Task statement => Retype all of the lines below with no changes.

(Saved data entries)
++++++++++
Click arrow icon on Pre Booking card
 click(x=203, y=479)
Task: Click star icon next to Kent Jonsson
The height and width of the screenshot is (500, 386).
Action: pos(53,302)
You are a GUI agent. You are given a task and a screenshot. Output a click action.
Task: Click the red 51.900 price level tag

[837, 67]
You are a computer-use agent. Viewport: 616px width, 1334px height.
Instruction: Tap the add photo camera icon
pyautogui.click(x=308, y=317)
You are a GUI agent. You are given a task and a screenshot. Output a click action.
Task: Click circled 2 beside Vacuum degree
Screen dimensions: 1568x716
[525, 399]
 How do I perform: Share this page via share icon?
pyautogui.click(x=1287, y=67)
++++++++++
Answer box =>
Click arrow icon on Pre Booking card
 click(x=203, y=479)
Task: Click star icon next to Kent Jonsson
The height and width of the screenshot is (500, 386).
Action: pos(53,302)
You are a GUI agent. You are given a task and a screenshot. Output a click action.
Task: Click the red 51.900 price level tag

[837, 67]
You are a computer-use agent. Viewport: 616px width, 1334px height.
Instruction: Tap the add photo camera icon
pyautogui.click(x=308, y=317)
You are a GUI agent. You are given a task and a screenshot. Output a click action.
Task: Click circled 2 beside Vacuum degree
Screen dimensions: 1568x716
[525, 399]
 How do I perform: Share this page via share icon?
pyautogui.click(x=1287, y=67)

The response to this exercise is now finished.